ИСХОДНЫЙ ТЕКСТ →
Многие зафиксированные в дневнике желания, планы и мечты Вавилова не особо интересны: путешествовать, изучить иностранные языки, сдать экзамены и т. п. В армии Вавилову хочется домой (около двух десятков записей), поехать в отпуск, он мечтает перевестись в другую часть (с десяток записей) или получить звание прапорщика. Также он, разумеется, мечтает о победе, скором конце войны.

Его прежние, «довоенные» мечты приобретают на фронте новый облик. Собираясь в армию, еще не зная о будущей войне, Вавилов довольно наивно планирует (16 июня 1914) продолжать заниматься наукой: «Буду заниматься физикой ‹…› а на сон грядущий читать романы. Завел себе толстые тетради 1) для выписок, 2) для кратких рефератов, 3) для физических соображений. // Это 3-е главное дело, ибо безусловно необходимо найти собственную (т. е. независимо от П. П. [Лазарева]) тему работы. Меня все время влечет проблема гравитации… Это бесспорно наиболее ценное в физике» (16 июня 1914). Далее на протяжении всех лет войны примерно в десятке записей он действительно упоминает Gravitationsproblem (как предпочитает ее называть), 27 октября 1915 г. обещает решению этой проблемы посвятить жизнь. «От тоски (иногда раздирающей) спасаюсь у физики, начинаю опять обдумывать разные проекты, как бы экспериментально зацепить „Grav[itation] problem“» (30 октября 1915). Фронтовая реальность вносит коррективы, Вавилову приходится мечтать уже не о занятии столь утонченными темами, а вообще хоть о какой-то физике. «Следовало бы физику не забывать и хотя бы мечтать физически. ‹…› Господи, дай скорее вернуться к физике! (до того скверно, что плачу, когда пишу эти строки)» (29 сентября 1914). Десятки раз Вавилов буквально грезит о науке. «…в сладком сумраке рентгеновского кабинета как хорошо бы делать рентгенограммы и копаться в загадке вещества…» (12 октября 1914). «Оживляешься ведь, в сущности, единственно надеждой на конец. Как одеревенеет за эти ½ года моя физика, бедная физика, попробую хоть помечтать о фотохимии и Gravity Problem etc.» (4 ноября 1914). Он сам называет это ощущение «тоской по физике» (6 декабря 1914). «…перед глазами опять Москва, книги и физика» (25 марта 1915). Летом 1915 г. Вавилов пишет в армии и отсылает в Москву короткую заметку (к сожалению, концептуально неверную) о методической ошибке в знаменитом опыте Майкельсона, давшем толчок возникновению теории относительности, ее публикуют в «Вестнике опытной физики и элементарной математики». В мае 1916 г. Вавилов добивается перевода на радиотелеграфные курсы и затем в соответствующие подразделения армии и гвардии, начинает увлеченно работать со сложным радиооборудованием (в 1919 г. он даже публикует научную статью по итогам этого эпизода своей жизни), и острая тоска по физике немного стихает.

ФРАГМЕНТЫ НАБОРА ДАННЫХ →
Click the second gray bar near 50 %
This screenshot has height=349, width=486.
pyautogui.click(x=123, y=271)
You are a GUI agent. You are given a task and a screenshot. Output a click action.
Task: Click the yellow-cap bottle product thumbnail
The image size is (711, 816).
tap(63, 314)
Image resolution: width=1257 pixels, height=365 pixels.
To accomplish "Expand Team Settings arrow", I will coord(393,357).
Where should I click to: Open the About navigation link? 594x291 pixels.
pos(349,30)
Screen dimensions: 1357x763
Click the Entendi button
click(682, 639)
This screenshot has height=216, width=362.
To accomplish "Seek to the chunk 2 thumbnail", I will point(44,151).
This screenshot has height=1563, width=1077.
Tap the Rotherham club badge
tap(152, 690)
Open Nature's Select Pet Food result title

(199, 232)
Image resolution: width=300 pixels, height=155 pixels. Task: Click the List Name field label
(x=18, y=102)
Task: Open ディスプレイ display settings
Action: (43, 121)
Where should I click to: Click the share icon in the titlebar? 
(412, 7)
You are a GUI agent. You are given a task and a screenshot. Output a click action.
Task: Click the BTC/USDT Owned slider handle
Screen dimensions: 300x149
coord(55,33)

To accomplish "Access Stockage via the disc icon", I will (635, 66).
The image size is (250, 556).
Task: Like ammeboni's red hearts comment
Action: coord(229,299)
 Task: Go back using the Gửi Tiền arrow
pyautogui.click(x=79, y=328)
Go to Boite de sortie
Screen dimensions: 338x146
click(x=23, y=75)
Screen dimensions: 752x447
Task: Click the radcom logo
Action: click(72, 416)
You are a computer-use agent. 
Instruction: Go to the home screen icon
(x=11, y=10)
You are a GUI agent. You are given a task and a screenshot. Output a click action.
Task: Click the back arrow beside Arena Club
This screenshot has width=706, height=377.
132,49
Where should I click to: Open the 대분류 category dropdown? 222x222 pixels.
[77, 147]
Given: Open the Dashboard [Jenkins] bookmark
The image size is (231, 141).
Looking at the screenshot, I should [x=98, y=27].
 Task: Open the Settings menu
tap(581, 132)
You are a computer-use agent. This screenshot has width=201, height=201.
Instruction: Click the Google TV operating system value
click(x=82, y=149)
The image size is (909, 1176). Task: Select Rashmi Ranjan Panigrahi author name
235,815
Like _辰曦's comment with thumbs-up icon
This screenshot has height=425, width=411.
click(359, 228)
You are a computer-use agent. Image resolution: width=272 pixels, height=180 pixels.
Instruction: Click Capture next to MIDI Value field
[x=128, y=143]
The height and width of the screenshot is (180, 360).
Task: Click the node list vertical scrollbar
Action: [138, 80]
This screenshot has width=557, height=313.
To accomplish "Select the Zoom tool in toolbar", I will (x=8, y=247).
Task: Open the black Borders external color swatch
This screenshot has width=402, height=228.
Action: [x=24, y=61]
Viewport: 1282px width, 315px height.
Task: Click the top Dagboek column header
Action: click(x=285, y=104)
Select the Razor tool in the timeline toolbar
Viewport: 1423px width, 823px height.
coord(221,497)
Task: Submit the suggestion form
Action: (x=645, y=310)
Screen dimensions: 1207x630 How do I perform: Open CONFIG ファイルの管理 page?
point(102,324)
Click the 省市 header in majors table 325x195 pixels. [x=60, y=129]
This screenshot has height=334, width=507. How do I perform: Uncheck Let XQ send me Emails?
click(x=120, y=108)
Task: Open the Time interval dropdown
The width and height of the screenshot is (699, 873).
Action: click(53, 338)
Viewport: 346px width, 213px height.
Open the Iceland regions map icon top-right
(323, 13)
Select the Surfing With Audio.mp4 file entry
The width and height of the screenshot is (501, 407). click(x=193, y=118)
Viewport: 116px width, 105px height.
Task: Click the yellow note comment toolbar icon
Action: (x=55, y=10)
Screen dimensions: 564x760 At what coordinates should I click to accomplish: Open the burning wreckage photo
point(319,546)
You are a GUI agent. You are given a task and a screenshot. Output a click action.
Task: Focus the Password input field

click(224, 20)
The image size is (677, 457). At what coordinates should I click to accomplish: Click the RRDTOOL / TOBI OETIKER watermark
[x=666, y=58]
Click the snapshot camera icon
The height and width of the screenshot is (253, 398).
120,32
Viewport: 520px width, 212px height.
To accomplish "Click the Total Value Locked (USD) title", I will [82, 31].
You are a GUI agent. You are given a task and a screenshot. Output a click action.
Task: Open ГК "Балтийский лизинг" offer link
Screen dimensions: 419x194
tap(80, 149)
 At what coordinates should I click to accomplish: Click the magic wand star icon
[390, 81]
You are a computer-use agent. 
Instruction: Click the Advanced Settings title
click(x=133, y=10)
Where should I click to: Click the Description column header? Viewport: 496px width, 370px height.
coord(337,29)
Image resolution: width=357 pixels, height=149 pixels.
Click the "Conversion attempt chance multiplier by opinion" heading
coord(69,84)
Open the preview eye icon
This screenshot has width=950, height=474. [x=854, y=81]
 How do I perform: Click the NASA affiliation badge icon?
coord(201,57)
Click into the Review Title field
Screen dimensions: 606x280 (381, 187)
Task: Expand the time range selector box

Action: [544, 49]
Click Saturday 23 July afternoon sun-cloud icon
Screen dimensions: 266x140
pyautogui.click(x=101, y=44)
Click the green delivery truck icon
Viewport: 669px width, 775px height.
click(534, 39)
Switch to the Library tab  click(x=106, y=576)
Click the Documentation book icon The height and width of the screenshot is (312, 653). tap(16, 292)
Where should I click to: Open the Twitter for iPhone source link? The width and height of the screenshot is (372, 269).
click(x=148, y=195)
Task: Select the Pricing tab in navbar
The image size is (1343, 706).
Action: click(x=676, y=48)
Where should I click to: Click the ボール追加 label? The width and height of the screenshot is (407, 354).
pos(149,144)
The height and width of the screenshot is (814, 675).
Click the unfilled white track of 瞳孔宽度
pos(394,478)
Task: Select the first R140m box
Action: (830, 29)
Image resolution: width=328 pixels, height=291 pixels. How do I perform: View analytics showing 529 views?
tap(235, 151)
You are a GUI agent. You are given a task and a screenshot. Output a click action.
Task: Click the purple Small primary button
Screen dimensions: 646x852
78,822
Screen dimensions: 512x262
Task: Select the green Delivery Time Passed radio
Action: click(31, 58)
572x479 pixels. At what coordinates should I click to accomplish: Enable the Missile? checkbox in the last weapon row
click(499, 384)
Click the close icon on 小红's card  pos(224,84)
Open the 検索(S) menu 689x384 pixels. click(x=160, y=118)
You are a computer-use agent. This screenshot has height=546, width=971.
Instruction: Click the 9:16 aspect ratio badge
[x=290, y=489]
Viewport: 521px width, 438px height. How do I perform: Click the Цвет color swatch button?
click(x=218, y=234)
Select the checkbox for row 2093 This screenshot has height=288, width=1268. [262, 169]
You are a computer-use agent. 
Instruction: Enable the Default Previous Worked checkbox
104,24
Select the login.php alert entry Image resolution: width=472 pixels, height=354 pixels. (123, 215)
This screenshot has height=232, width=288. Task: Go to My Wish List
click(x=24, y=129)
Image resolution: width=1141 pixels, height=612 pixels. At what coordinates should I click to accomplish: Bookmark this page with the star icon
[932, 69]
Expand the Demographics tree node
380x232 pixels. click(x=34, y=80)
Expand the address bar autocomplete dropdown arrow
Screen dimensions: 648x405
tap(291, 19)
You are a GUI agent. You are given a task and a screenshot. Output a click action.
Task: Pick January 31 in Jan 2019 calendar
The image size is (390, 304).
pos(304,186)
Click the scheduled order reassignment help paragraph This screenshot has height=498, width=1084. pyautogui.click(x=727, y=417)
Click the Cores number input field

ЗАДАЧИ ДЛЯ РЕШЕНИЯ →
A) В каком издании, согласно исходному тексту, опубликовали заметку Вавилова об ошибке в опыте Майкельсона?
B) Выведите фрагмент исходного текста между словами «Многие зафиксированные в» и «скором конце войны.» включительно.
Материалы здесь никакой роли не играют.

ОТВЕТЫ ПО ЗАДАЧАМ →
A) В «Вестнике опытной физики и элементарной математики».

B)
Многие зафиксированные в дневнике желания, планы и мечты Вавилова не особо интересны: путешествовать, изучить иностранные языки, сдать экзамены и т. п. В армии Вавилову хочется домой (около двух десятков записей), поехать в отпуск, он мечтает перевестись в другую часть (с десяток записей) или получить звание прапорщика. Также он, разумеется, мечтает о победе, скором конце войны.